▸ TASKS
a. From the article on UK coronavirus vaccine pre-orders, extract the text word for word, starting at "He said that" and ending at "up promising candidates.".
b. According to the article on UK coronavirus vaccine pre-orders, how many doses has the British government secured so far?

The UK has pre-ordered enough coronavirus vaccines for more than five doses per person, the highest rate in the world, analysis shows.
Research by Airfinity, a data-based science analysis agency, found that the British government has so far secured 380 million doses from a variety of global manufacturers, equating to 5.7 shots per person.
In contrast, low and middle-income countries operating through the World Health Organisation’s Covax scheme — which aims to buy and fairly distribute vaccines — have yet to surpass the one dose per capita mark.
Collectively, the world’s wealthiest countries, including the likes of the UK, US and Japan, have struck deals to buy more than two billion doses in a scramble that could leave limited supplies in the months to come.
“The UK is ahead globally for most advanced purchases per capita, and ahead of the US and the EU,” Rasmus Hansen, the chief executive of Airfinity, told The Independent. “There are multiple deals under discussion, so it’s a moving target. These numbers, even if they’re changing, they’re relevant.
“The production forecast shows that it’ll take quite a while for the whole supply chain and production capacity to ramp up to meet the global need. It’s very likely there’ll be a long time where there aren’t enough vaccines for everyone.
“That’s why getting these advance orders are important and typically involve supporting clinical trials and carrying part of the risk with these companies.”
The UK has added six different candidates to its vaccine portfolio, and intends to double this number to increase the country’s chances of having access to a shot which proves effective.
The US, meanwhile, has so far placed orders for up to 1.6 billion vaccine doses, which equates to 4.88 shots per capita. The EU has secured 1.49 billion, amounting to 3.33 doses per person.
Mr Hansen added that Airfinity has identified almost 300 vaccines in development across the world.
He said that a number of smaller, lower-income countries were also developing their own vaccines, though he questioned whether they would eventually prove effective. “Not all of these countries have fully established R&D set-ups to fully develop these vaccines,” he explained.
The strategy of vaccine nationalism adopted by countries like the UK has been widely criticised by health campaigners, who have advocated a more equitable approach to the buying and sharing of Covid-19 vaccines.
Medecins Sans Frontieres (MSF), a humanitarian medical NGO, warned that “many countries will be left with none” if wealthier nations were allowed to keep buying up promising candidates.
“Rich countries like the UK are hoarding potential future Covid-19 vaccines, leaving other countries with limited or no resources to go without,” Roz Scourse, a research and policy officer at MSF, told The Independent. “Given that there will be limited global supplies of any future vaccine at least initially, many countries will be left with none or very little of the remaining supply.
“There are key populations that need to be protected and prioritised for a future Covid-19 vaccine through global collaboration and equitable access — these must include frontline healthcare workers and people at greatest risk worldwide. The UK has stockpiled more potential future Covid-19 vaccines than any other country in the world — this is vaccine nationalism at its worst.”
British hopes are resting on the Oxford University, which has been shown to include a strong immune response in people. Phase three trials for the candidate are currently underway, with the efficacy data expected to be presented to regulators by the end of year.
The UK government has already secured 100 million doses of the vaccine, while the EU, Germany and the US have placed similar advance orders.
Health experts have estimated that the first vaccine candidates are likely to be approved and rolled out by late 2020, or early next year.

▸ SOURCE DATA
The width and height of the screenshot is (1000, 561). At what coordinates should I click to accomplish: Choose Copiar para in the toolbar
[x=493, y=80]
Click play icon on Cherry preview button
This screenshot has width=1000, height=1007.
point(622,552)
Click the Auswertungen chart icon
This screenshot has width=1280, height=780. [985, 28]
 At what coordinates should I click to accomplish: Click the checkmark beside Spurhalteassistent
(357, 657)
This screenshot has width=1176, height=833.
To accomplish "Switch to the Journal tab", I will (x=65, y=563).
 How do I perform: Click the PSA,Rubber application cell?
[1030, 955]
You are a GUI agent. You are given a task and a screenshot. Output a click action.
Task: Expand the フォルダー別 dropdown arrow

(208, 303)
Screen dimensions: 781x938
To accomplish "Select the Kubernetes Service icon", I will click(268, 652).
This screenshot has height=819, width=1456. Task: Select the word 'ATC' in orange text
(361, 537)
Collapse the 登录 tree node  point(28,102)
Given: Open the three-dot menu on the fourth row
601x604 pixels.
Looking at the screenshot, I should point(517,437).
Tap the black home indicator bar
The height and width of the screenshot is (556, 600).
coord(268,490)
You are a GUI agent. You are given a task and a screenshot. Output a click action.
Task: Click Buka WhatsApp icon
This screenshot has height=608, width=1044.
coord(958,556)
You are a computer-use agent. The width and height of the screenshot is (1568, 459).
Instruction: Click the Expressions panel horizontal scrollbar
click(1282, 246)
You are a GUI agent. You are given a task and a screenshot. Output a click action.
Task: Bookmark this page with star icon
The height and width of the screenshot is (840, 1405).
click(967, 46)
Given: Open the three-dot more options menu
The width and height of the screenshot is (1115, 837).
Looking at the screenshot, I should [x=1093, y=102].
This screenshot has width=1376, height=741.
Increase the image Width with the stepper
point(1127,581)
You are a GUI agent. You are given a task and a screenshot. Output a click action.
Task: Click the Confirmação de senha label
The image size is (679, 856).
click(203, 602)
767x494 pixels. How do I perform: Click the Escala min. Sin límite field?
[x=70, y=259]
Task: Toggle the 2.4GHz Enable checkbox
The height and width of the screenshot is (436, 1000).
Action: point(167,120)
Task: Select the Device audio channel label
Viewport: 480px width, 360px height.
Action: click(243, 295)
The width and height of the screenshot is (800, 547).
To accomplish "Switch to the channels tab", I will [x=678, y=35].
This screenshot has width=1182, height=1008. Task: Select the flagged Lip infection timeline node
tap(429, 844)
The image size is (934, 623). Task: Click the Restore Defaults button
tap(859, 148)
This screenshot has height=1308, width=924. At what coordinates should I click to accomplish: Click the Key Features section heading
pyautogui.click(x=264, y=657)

▸ SOLUTION SET
a.
He said that a number of smaller, lower-income countries were also developing their own vaccines, though he questioned whether they would eventually prove effective. “Not all of these countries have fully established R&D set-ups to fully develop these vaccines,” he explained.
The strategy of vaccine nationalism adopted by countries like the UK has been widely criticised by health campaigners, who have advocated a more equitable approach to the buying and sharing of Covid-19 vaccines.
Medecins Sans Frontieres (MSF), a humanitarian medical NGO, warned that “many countries will be left with none” if wealthier nations were allowed to keep buying up promising candidates.

b. 380 million doses